Самым лучшим вариантом было бы последовать этому совету, рисковать собой я просто не имею права. И если бы девушка эта не была похожа на Олю…
— Простите, я плохо вас понял, — обратился я к на диво приятному собеседнику. — Повторите, пожалуйста, что вы сказали.
Тот победоносно расправил грудь: все ясно, перед ним вшивая интеллигенция, которую ему подобные ненавидят инстинктивно, и поиграться с таким козлом, умеющим только носить галстук и читать газеты — одно удовольствие.
— Я сказал тебе, тупоголовый, — добродушно улыбался этот тип, не отпуская девушки, — чтобы ты канал, свободный, как Бангладеш. Понял ты…
Удар в нос имеет то преимущество, что получивший его в течение некоторого времени не может понять, что с ним происходит. Мой кулак только отрывался от ноздрей одного из искателей приключений, а нога уже летела в пах второго, мгновенно бросившегося вперед. Все остальное было очень просто: я подпрыгнул, плотно опустился ступнями на его позвоночник, схватил третьего за уши, нагло торчащие по сторонам кепки, ударил его лбом в лицо и быстро отправил головой в очень кстати находившуюся рядом стенку дома. Потом грубо схватил оцепеневшую девушку за руку, поцеловал ногой по почкам пытающегося подняться клиента под первым номером и уже на бегу прохрипел: «В машину!»
— Вы со всеми людьми так общаетесь? — иронически спросила меня девушка, когда мы очутились вдалеке от места невольной разминки.

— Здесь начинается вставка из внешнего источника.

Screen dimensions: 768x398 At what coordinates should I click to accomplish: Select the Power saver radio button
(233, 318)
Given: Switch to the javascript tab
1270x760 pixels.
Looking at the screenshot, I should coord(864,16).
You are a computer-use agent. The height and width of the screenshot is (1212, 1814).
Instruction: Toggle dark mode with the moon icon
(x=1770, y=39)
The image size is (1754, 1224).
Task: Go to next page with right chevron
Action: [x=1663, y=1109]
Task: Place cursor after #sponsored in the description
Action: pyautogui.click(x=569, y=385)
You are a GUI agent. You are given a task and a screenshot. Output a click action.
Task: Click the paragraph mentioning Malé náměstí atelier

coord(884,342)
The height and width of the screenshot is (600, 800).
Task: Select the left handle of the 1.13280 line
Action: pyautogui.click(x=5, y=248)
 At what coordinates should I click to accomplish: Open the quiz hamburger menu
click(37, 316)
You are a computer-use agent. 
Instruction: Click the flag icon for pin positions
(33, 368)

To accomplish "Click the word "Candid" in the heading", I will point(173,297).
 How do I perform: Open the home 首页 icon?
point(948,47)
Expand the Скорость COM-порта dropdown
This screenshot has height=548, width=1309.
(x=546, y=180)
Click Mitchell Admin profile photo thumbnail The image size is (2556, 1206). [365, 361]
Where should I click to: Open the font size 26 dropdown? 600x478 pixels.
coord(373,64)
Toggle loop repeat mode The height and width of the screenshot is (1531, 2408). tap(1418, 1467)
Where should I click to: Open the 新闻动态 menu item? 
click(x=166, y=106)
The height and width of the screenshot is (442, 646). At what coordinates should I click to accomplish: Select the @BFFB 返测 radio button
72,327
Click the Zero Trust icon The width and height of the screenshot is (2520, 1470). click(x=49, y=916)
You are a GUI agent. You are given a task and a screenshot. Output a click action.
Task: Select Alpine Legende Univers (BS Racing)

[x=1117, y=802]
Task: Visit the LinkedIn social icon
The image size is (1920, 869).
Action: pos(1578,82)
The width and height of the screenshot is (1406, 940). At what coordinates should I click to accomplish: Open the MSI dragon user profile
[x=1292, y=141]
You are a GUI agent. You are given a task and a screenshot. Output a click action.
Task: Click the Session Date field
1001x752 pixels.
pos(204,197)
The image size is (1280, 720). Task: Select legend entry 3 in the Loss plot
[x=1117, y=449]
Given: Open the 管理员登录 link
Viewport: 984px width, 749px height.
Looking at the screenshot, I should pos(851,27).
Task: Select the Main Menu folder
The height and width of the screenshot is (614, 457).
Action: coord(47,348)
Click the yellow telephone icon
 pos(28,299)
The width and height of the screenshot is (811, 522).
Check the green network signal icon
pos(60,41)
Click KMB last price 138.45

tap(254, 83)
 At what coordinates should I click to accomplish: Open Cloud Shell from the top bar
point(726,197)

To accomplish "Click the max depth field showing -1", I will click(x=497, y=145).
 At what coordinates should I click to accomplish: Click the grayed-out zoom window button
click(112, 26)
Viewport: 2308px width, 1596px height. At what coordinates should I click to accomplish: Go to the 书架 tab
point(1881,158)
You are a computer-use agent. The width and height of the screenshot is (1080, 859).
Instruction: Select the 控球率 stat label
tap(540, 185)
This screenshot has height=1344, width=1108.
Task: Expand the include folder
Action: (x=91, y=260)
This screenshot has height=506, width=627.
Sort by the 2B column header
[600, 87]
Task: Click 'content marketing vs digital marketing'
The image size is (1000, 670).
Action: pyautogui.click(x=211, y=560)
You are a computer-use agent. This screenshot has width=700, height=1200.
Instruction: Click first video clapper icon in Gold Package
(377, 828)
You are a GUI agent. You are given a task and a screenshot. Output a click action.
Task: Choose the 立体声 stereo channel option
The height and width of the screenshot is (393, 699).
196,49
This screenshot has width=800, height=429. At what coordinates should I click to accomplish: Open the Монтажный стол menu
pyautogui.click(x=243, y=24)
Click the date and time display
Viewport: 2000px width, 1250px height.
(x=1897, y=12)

— Эти ребята привыкли к тому, что кулак поднимает самосознание. Я им доказал, что он может его опустить.
— Вы философ?
— Отчасти, как все мы. Как вас зовут?
— Света, — коротко ответила она и попросила: — Выпустите меня, пожалуйста.
— Я отвезу вас домой, Света.
Она очень напоминала Олю и не только чертами лица, но даже интонациями в голосе, я тянулся к ней инстинктивно, словно к огромному подарку судьбы, пославшей в утешение эту девочку за столько лет, потерянных для самого себя. Я понимал, что нравлюсь ей, и делал все, чтобы понравиться больше. Что ценят женщины в мужчинах: ум, чувство юмора, независимость и, конечно же, финансовые возможности. Внешность при этом остается на втором плане, но и с этим у меня все в порядке — между шимпанзе и моей особой если и наблюдается родственная связь, то весьма отдаленная. Но только через два месяца непрерывных ухаживаний в ущерб некоторым делам я остался у Светы на ночь. Рябов, узнав о ночном приключении, в категорической форме потребовал: если я куда-то отправляюсь один, то оружие при себе держать просто обязан, и потребовал, чтобы я дал честное слово — в одиночку без пистолета никуда. Даже к Свете. И с тех пор, все равно не доверяя мне, он с огромной заботой окружил меня кольцом своих ребят, которые разве что не спали со мной в одной постели.